Pour terminer, Péroz raconte l'aventure boulangiste, en janvier 89 : Boulanger est nommé député. Péroz doit déblayer la place de la Concorde et les abords de l'Elysée de la population enthousiaste, et dégager la rue Royale. « Cris d'effroi, vociférations emplissent la rue » et à une heure du matin, la manifestation est dispersée (p. 433) : « dès qu'un inoffensif promeneur tourna à l'angle de la rue Royale, il était immédiatement happé par la bande qui le secouait durement . (…) A grand renfort de bourrades, de coups de pélerine sur les épaules et sur la tête, on l'interrogeait. Si ce traitement poussait le pauvre diable à des récriminations, son affaire était claire. Entraîné sous le péristyle, il recevait une homérique volée » (…) Les chapeaux haut de forme causaient aux défenseurs de l'ordre un plaisir particulier. A ce tournant redoutable de la rue Royale, une invincible tentation déchargeait à l'improviste les poings robustes sur ces bourgeoises coiffures ; sous le choc le cylindre se plissait d'un seul coup en accordéon(...) à la grande joie des policiers. Bien peu de passants osaient se plaindre d'un traitement si abusif. J'ai conclu de cette grande philosophie que le Parisien est de par sa nature extrêmement soumis aux fantaisies des représentants de l'autorité. »

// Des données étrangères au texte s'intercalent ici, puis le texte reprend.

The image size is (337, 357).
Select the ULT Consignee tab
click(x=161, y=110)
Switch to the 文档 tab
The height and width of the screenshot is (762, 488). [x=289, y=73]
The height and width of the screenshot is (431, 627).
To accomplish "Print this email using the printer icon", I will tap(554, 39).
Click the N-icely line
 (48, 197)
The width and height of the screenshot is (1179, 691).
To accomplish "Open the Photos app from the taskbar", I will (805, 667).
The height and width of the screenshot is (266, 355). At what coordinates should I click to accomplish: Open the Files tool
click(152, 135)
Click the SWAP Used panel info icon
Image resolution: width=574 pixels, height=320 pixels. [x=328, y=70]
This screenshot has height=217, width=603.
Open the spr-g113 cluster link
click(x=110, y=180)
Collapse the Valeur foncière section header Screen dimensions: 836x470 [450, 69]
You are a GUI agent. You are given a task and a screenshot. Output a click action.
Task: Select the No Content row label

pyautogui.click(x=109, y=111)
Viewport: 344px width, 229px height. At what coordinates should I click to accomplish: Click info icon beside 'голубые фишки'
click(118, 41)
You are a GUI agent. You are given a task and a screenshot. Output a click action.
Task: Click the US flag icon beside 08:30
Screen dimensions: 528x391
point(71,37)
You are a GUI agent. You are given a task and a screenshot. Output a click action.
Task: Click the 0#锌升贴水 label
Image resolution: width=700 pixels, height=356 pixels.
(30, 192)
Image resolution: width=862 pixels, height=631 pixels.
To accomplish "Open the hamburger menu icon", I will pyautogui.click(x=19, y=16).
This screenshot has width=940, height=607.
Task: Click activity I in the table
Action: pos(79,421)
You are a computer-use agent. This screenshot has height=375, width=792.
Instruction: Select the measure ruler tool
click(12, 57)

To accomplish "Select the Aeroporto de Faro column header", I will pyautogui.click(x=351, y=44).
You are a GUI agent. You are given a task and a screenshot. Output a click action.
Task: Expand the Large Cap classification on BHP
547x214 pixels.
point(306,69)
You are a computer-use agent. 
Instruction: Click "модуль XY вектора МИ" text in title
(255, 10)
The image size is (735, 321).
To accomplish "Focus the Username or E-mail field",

Péroz prend le commandement
de troupes de Guyane. Là-bas, la vie se passe sans incident ;
jamais le bagne ne s'était révolté. Or, une nuit il reçoit un
télégramme qu'une révolte a éclaté aux Îles de Salut et les
surveillants ont été massacrés . Il embarque un peloton de soldats
et arrête la révolte. Les révoltés se rendent, mais trente-trois
d'entre eux se sont enfuis sous les bosquets. La battue commence. En
tête B, ancien anarchiste repenti. « Sous un manguier touffu,
une voix l'appelle par son nom ; Simon, dit Biscuit, se tient à
califourchon au-dessus de lui, la tête baissée, il implore :
sauve-moi. B : « mon vieux, crie « vive
l'anarchie » pour que je voie si tu es toujours un vrai
compagnon. » Le malheureux, dans sa fièvre d'espoir, croit à
l'épreuve véritable d'un complice méfiant ; il murmure, tout
joyeux, à mi-voix, comme dans un souffle, le cri qui doit le sauver.
Il n'a pas terminé qu'il s'abat sur le sol, les quatre membres en
croix, le crâne enlevé d'un coup de fusil ».
A la
Chambre des Députés, à Paris, on a évoqué la cruauté du
commandant suprême des troupes de la Guyane ! Or, Péroz est
indigné : il n'avait été avisé des incidents de cruauté que
plus tard !
C'est ainsi que se termine l'autobiographie de ce militaire.